You may want all costs in U.S.A. dollars or include an exchange rate guarantee since many other currencies fluctuate more than American currency. Or you can look into currency futures to provide protection against currency fluctuations. But check with your accountant.
Cash fees are expected in some countries and absolutely verboten in others. In some countries a token gift is expected, not a cash incentive. And in some Latin American countries, we found that a small gift to the secretary was essential if we wanted to interview the senior executive. Understand the expectations of respondents.
Time differences can be frustrating. FAX and Electronic mail help. But allow more time to accomplish your work, especially during the set up period. Recognize that the business day begins and ends at different times in different countries. Suppliers may want to discuss the project with you at 7:00 AM. their time.
Of course if you plan well, the time differences can be helpful. You can FAX a request to your foreign supplier at 5:30 P.M. and the reply can be waiting on your desk the next morning.
Understanding Consumer Needs
Many marketers believe that, in some categories, unstated/emotional- psychological needs drive purchase behavior while stated/rational needs are used to rationalize the decision. But unstated needs can vary greatly among countries. For example, populations in some countries tend to be more cautious when it comes to trying new products than in the U.S.A. Some populations are more fiscally conservative and are more security driven.
Stated/rational needs can generally be determined by asking directly. Uncovering unstated/emotional-psychological needs can be more challenging. Techniques are available to investigate unstated needs (experiential responses rather than opinions, projective techniques). They need to be explored.

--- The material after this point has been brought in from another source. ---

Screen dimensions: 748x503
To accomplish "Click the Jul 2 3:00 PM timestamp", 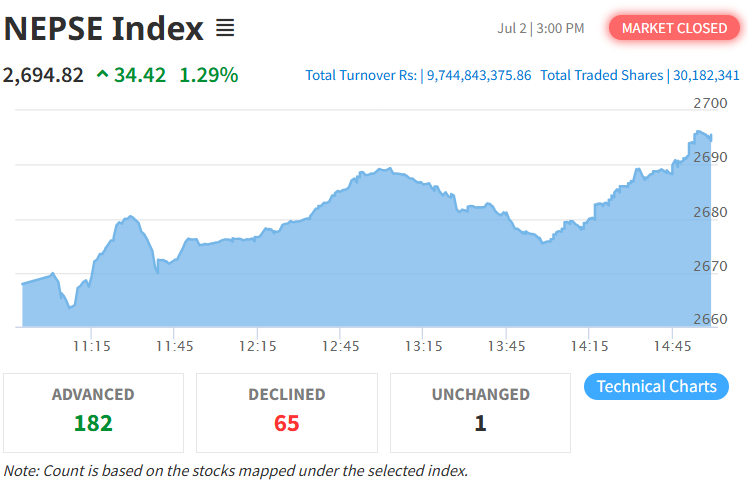I will pos(540,29).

Security/Crossing Borders/Government Regulations
I will leave security issues (bombs, terrorists) for others to discuss. But be aware of government regulations that might hinder your research. For example, you may not be allowed to bring advertising materials into another country for test purposes unless it is cleared in advance. Testing liquor might require licensing. Testing food products will probably require that a list of ingredients be shown and responsibility for the test clearly indicated (if a respondent is poisoned, who do they sue?). Your computer disks may be checked for content.
The Key to Conducting Research Internationally
Of course the real key to conducting research internationally is the same as in the U.S.A. Deal with people who know what they are doing.